Les nouvelles en continu sur l’intelligence artificielle générative vous ont fait perdre de vue le mouvement transhumaniste ? Lui ne vous a pas oublié. L’annonce de l’implantation réussie de la première puce de Neuralink dans un cerveau humain, fin janvier, a rapidement fait le tour de la Terre. Elon Musk, toujours lui, n’a ainsi pas perdu de temps depuis l’accord de la FDA (l’agence américaine de régulation des médicaments et appareils médicaux) en mai 2023 et après avoir levé dans la foulée 323 millions de dollars pour réaliser son projet. À ce stade, le « patient se porte bien » et l’implant cérébral, de la taille d’une pièce de monnaie, a montré « une détection prometteuse de pics neuronaux », a affirmé le milliardaire.
Neuralink n’est pas la seule entreprise dans la course à la connexion des cerveaux. Fin 2022, Synchron avait séduit Jeff Bezos et Bill Gates pour son propre tour de table et son travail sur l’interface cerveau-machine. Parmi les usages imaginés : rédiger ses emails sans taper au clavier… Aux Pays-Bas, Onward teste de son côté une combinaison d’implants dans le cerveau et la moelle épinière pour rendre leur mobilité aux patients tétraplégiques. En France, le CEA poursuit le même objectif et a dernièrement présenté ses travaux au CES.
Au-delà de l’exploit technologique, c’est d’ailleurs la question à laquelle notre société va devoir répondre : connecter le cerveau, pour quoi faire ? Les déclarations de ceux qui portent et soutiennent ces projets montrent à quel point le sujet est ouvert… surtout quand la Chine s’en mêle.

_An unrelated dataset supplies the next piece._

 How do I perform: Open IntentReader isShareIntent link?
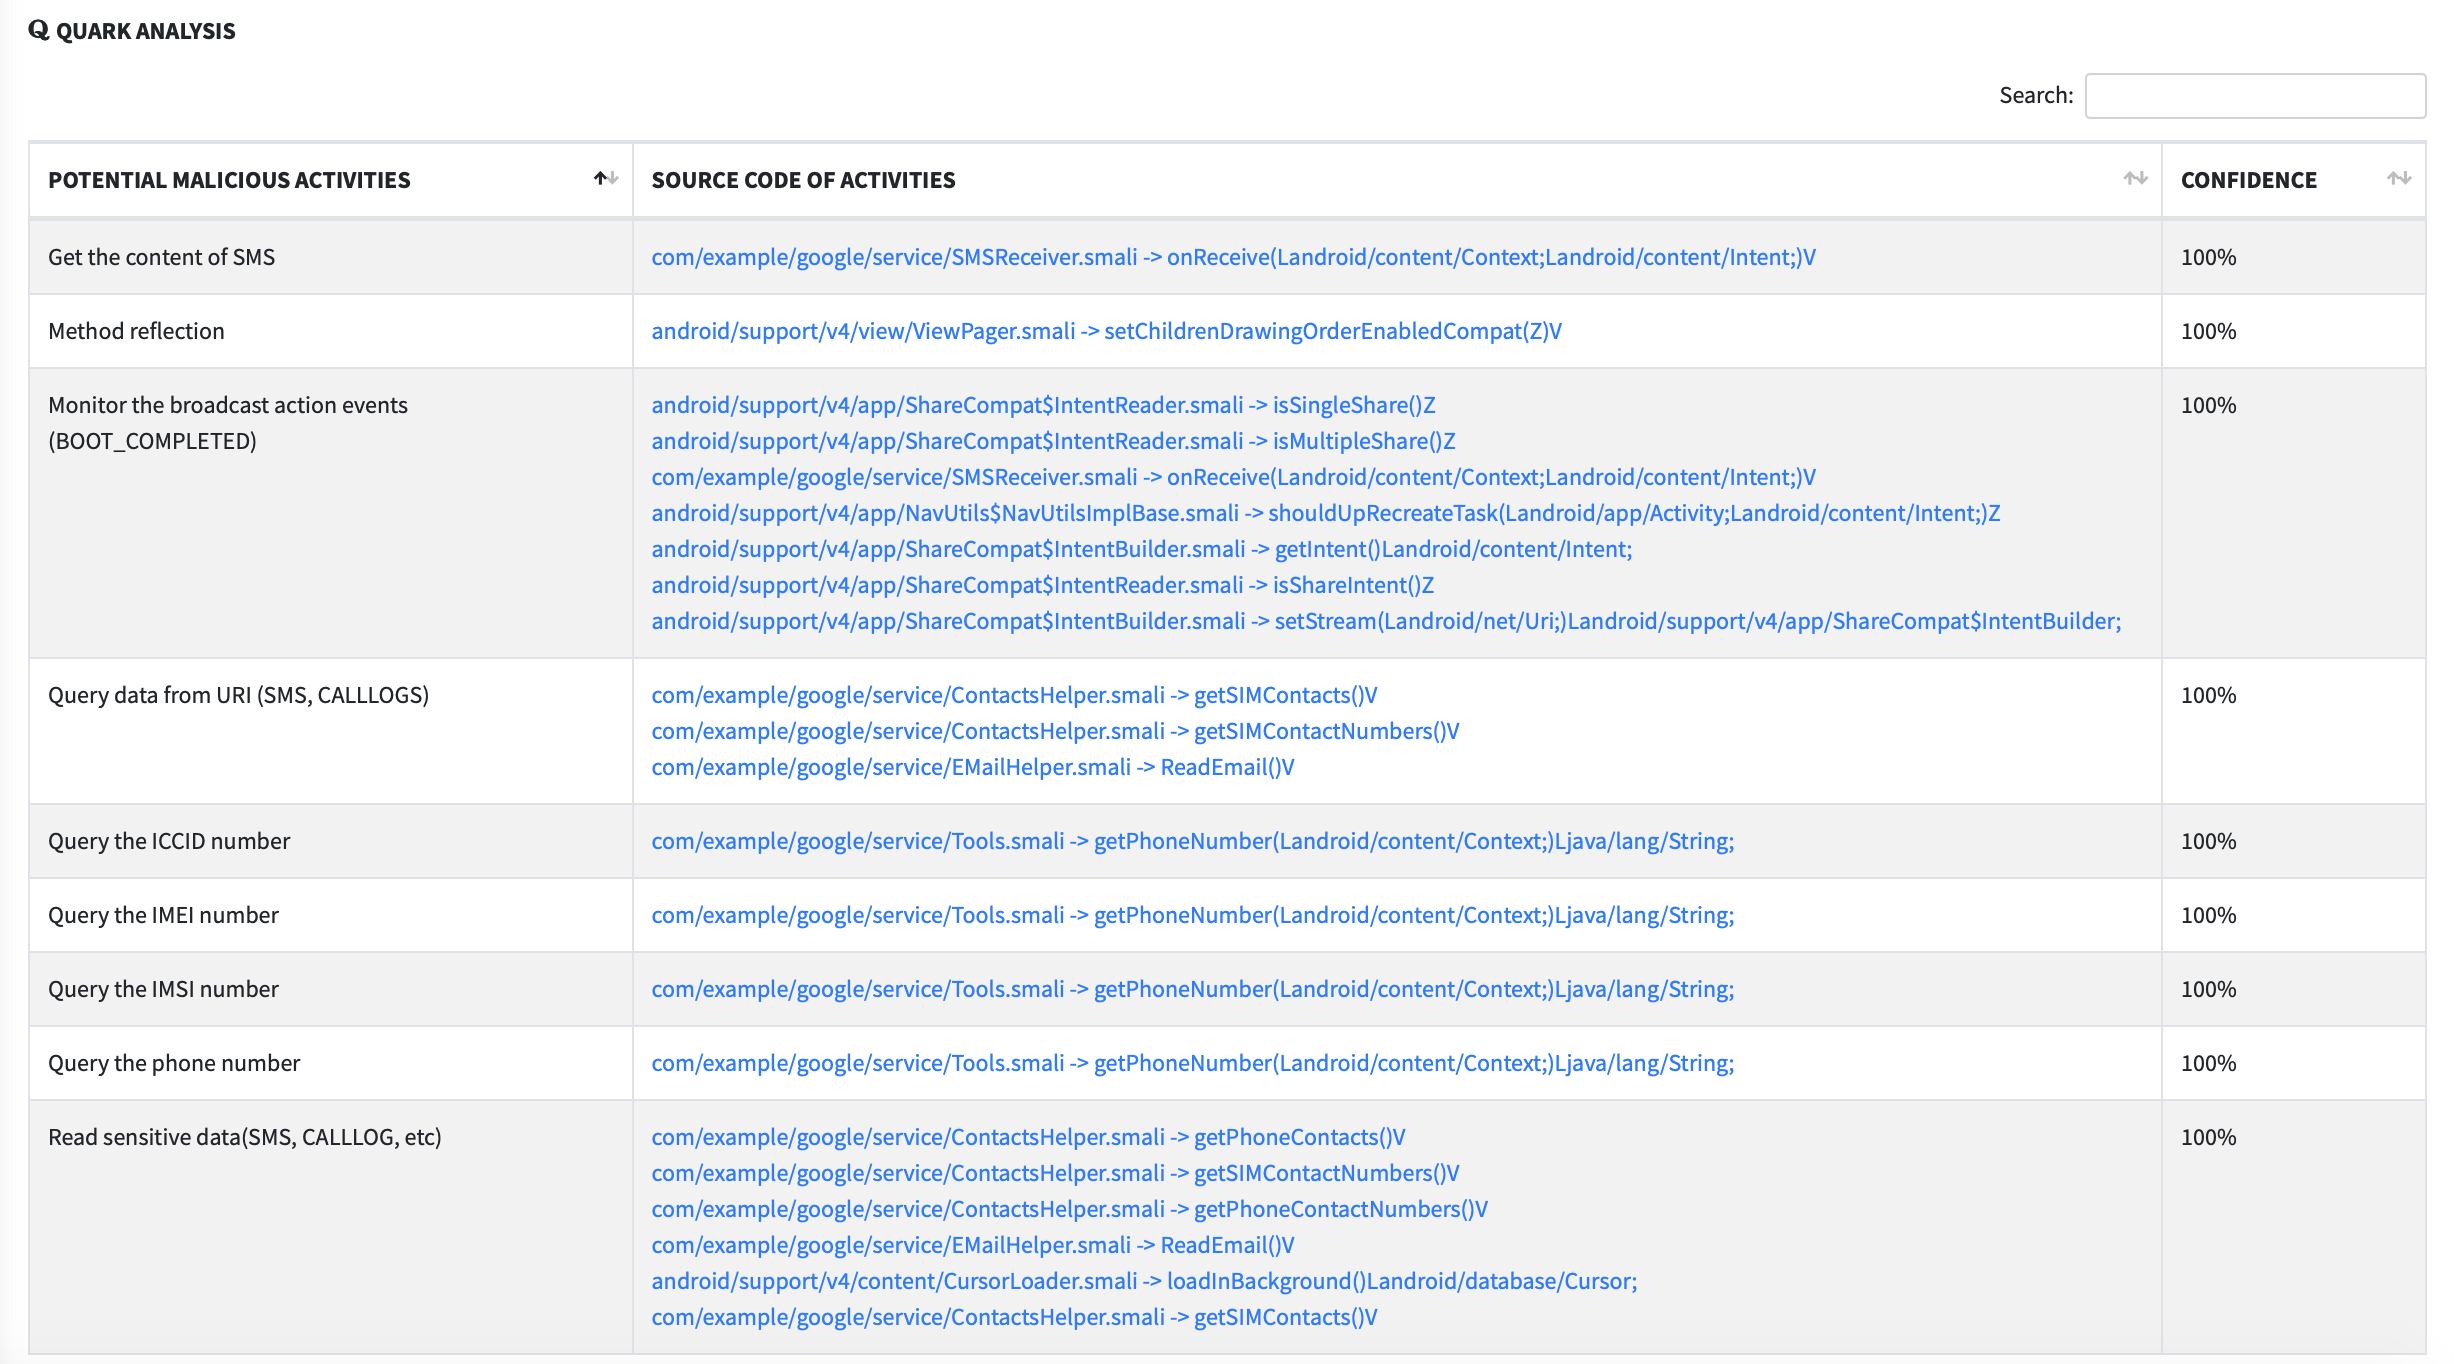pyautogui.click(x=1042, y=585)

Un communiqué de presse du ministère chinois de l’industrie et des technologies de l’information, publié lui aussi fin janvier, a fixé un calendrier pour développer un « interface cerveau-ordinateur » national, avec l’objectif d’avoir des produits disponibles sur le marché dès 2025. La Chine fait de tels implants un produit « emblématique » de ses objectifs d’innovation à court terme. L’ouverture d’un laboratoire de 60 chercheurs entièrement consacrés au sujet avait déjà précédemment attiré l’attention. Si l’État chinois cite lui aussi des usages médicaux, il fait également miroiter d’autres utilisations comme le pilotage des véhicules ou la réalité virtuelle. Cela se fera, bien entendu, « guidés par la pensée de Xi Jinping sur le socialisme aux caractéristiques chinoises pour une nouvelle ère, mettant pleinement en œuvre l’esprit du XXe Congrès national du Parti Communiste Chinois ». À l’heure où les processeurs sont au cœur de la lutte géopolitique entre les deux puissances mondiales américaine et chinoise, difficile d’imaginer qu’il n’en sera pas de même pour les implants cérébraux à venir et leurs usages.

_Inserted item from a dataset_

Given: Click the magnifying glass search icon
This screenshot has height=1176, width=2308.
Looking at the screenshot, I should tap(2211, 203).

Le débat éthique ne va de toute façon pas manquer de s’intensifier. Si les applications médicales permettant de révolutionner le soin à des patients pour lesquels la médecine traditionnelle n’a plus de réponse, seront généralement bien reçues, le gouffre semble énorme avec la promesse beaucoup plus superficielle de contrôler son smartphone par la pensée, comme l’a affirmé Elon Musk. Le tout dans un contexte tendu : Neuralink est déjà visé par plusieurs enquêtes pour maltraitance animale, notamment du fait du décès de la majorité des singes utilisés pour ses expérimentations entre 2017 et 2020.
De plus, alors que l’économie mondiale de la tech repose encore sur l’appropriation et l’analyse des données personnelles des individus, notamment à des fins publicitaires ou d’influence des usages, l’idée de laisser les big techs accéder au « datacenter » le plus intime que nous ayons, notre cerveau, a de quoi laisser circonspect. Mais comme le rappelle avec une ironie mordante le journaliste Maxwell Zeff de Gizmodo : « Il est bon de savoir que certains des noms les plus fiables du secteur de la technologie, Elon Musk et la Chine, sont les pionniers de cette dernière vague technologique ».